__SUPPLIED PASSAGE__.
· · · · ·
Thursday, 30 November 1899

DETECTIVE YARNS

Thirty Years' Service in Scotland Yard
Thrilling Experiences of Henry Moore Chief Detective Inspector, Just Retired and His One Failure, in the Case of "Jack the Ripper."

After thirty years of bright, hard work, Henry Moore, chief detective inspector of Scotland Yard, has been retired. The story of his exploits and successes is almost a complete history of that famous home of England's Criminal Investigation Department known to the public as Scotland Yard, and to the nest of detectives themselves as C.O. - Central office. Most detectives have a speciality in criminal calendar, or, perhaps, more than one, to which they devote themselves. and consequently do inferior work in lines outside their own, but Moore always did credit to himself in whatever work fell to his hands. He admits one failure, however, and that is that he did not catch Jack the Ripper. Still, there is some satisfaction to him in the thought that even of he didn't succeed in getting the fiend of Whitechapel, no one else did any better.
· · · · ·
__EXTRACTED INFORMATION__.
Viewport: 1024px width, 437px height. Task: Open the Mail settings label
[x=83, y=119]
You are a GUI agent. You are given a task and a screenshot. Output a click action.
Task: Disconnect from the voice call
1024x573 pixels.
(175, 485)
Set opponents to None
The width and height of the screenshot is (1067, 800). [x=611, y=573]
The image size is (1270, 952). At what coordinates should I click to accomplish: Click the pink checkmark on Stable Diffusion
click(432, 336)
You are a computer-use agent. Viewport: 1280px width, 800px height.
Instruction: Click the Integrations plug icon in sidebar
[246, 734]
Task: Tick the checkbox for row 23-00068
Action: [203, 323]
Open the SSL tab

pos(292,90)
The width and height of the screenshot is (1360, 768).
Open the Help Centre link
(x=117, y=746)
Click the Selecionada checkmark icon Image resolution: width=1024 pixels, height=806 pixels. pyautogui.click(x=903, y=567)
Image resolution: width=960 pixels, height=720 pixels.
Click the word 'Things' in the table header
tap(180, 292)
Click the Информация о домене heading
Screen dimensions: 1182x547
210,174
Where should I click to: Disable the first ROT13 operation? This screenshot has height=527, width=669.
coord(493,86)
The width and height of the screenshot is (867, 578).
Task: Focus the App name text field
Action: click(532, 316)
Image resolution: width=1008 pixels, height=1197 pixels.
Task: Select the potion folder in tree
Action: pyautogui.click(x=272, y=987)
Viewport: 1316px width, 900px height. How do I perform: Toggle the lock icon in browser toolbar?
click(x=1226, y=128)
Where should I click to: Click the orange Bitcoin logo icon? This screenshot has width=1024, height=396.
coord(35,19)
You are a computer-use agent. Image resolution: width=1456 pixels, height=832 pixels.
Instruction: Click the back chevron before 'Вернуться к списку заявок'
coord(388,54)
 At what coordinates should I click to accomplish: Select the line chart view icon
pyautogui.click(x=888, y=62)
· · · · ·
__GOAL OF THE EXERCISE__.
Using the article on Henry Moore, answer these:
(a) How many years did Moore serve before retiring?
(b) What name do the detectives themselves use for Scotland Yard?
(c) What one failure does Moore admit?
The items have no role in this exercise.

__ANSWER IN FULL__.
(a) Thirty years.
(b) C.O., which stands for Central office.
(c) He did not catch Jack the Ripper.